Hello,I have a bad temperature sender on the port side of my engine. At least that is what the computer tells me. It gives code 41 and 42. Temperature sender on the port side below minimum spec. or that the wiring shortcircuits somewhere.Even when the engine is not running the check engine light is on.How is it possible that when I disconnect the temperature sender the fault code remains?HELP !!!
The sensor uses a 5 volt reference signal. The sensor is basically a variable resistor. Temperature changes the resistance and as the resistance changes the reference voltage changes.When you disconnect the sensor (open circuit), you cause the code 41. Because there's no return voltage, the code 42 activates (the computer reads it as temperature below range).Replace the sensor.-John
Thanks John !! I will replace it.I have a sparkplug related problem to this issue. A new set was fouled in only one hour when I went out with the check engine light on.Can you tell me how this works? After I have cleaned the plugs and replaced the temp sensor, everything should be back to normal?
John,It is a fuel related carboning I think, black color, not sticky.Can I ask you about the 5 volt reference signal? Mine only gets 5 mV (0,005 Volt) [Engine not running]. Should the engine run before it gives 5 v??
If the engine is not running cylinders on that bank it will give you a cold code. Check the engine first. Start with the spark plugs. You maybe chasing a run problem thinking its a sensor problem. When the sensors are doing there job.
Hello Vinney,After cleaning the plugs the engine runs fine at full performance for approx. one hour. After that it starts to mis on one of the cilinders. I wouldn't get full performance when not all the cilinders where working. I would notice that I think. Can't it be the other way around?. The engine gives code 41 and 42. Temperature meter malfunction. Then the EMM ignores the actual value and starts adjusting the fuel/air mix. I think that results in my problem?I will re-index the plugs today and try again. What is your opinion on my check engine codes?
That's incorrect Vinnie. Regardless of whether or not the engine is running, the temp sensors temperature reading is normally within a few degrees of the ambient temperature.Code 41 is the temp sensor open circuit code. Either the sensor has failed (open), or there is a wiring harness issue between the sensor and the EMM, it could also be an EMM problem, but that doesn't seem to be the case as yet. The sensor should ohm out at 9000 to 11000 ohms at 77F degrees (25C).Code 42 is telling you the EMM senses the temperature is below the expected range, the low limit being 14F (-10C).

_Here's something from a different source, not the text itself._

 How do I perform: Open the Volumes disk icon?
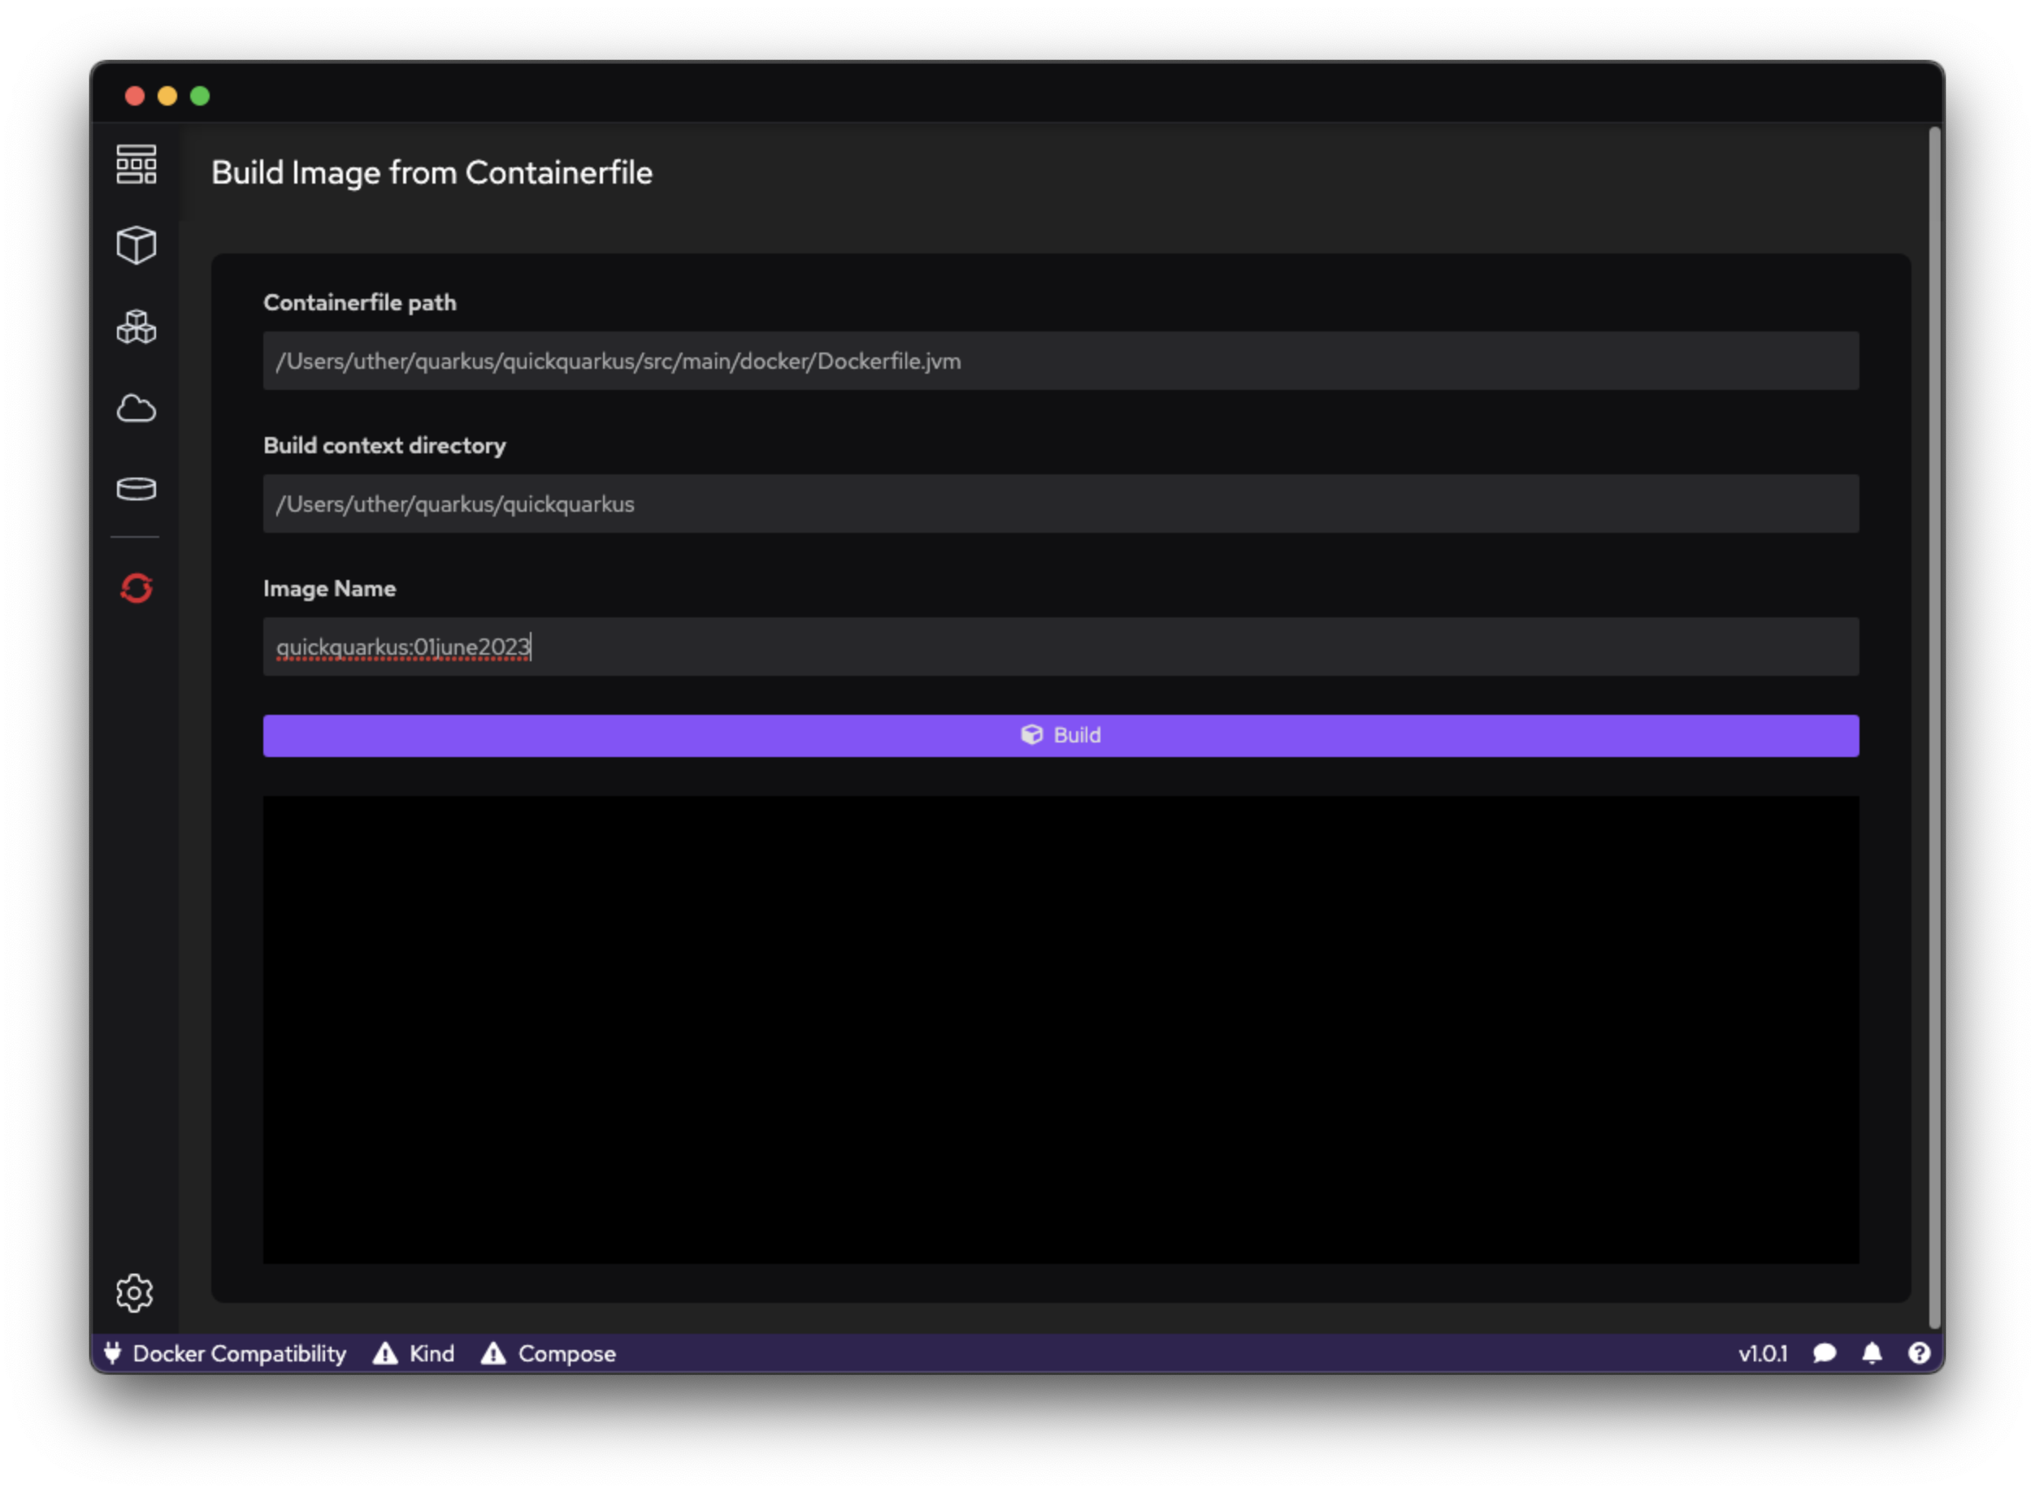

In your case, this is most likely because of the sensor's open circuit. The EMM will allow the engine to run, but it will be in continuous warm-up mode, because it cannot read a temperature change. The EMM will supply extra fuel until the engine finally warms up. This could be part or all of your problem. Were you experiencing plug fouling problems before the sensor failure? If yes, them something else could be going on too. Have you noticed any smoking at start up or extremely fast idle rpm at start up?The 5 volt reference circuit voltage must be monitored with the diagnostic progam. Are you trying to monitor voltage with a volt meter? Or is your reading from the diagnostic program?-John
Hello John,In am trying to read it with the volt meter and not with the diagnostic program. The resistance on the temp sensor checkes out at approx 10.000 ohms. When I heat it up in a bowl of water it goes down to approx 2.000 Ohms.I did not notice any smoking at start or fast idle up and I never experienced any problems before. Alle the problems started with the check engine sign. The boat ran fine at high speeds.I did notice when the check engine light comes on (and the wiring has an open or sensor failure) the rpm goes up +200 rpm and in neutral the rpm raises up and down. I can simulate this when my temp sensor is working (he doesn't always seems to fail) and disconnect it. Then I get the same symptons.One day one of my plugs went bad and I replaced the whole set. I indexed them, gapped them as described at boatsetup.com. After that my plugs were OK for one hour and then the "missing" problems began. I can hear that one of the cilinders/plugs is trying real hard to do its job, but it can't (due to plug fouling??). I can hear it come and then it misses again.I again re-indexed, re-gapped and cleaned the plugs and the engine ran fine again. For one hour and then the problem with one or two of the plugs beginning to miss again. Today I measured the voltage of the temp sensor on a 50 E-tec engine as a reference. It gave me a 2.7 volt on the volt meter. My engine gives 0,005 volt when not running. That is a big difference and has made me worry about my EMM.My engine has only 112 hours on it.
To all who read this:The problem turned out to be EMM related. There was an internal open. I sent it to DFI electronics. I am currently awaiting the rebuild EMM. The problems should be over now, so I can be BOATING !! again. John and Vinney: thanks for all the help. Greatly appreciated.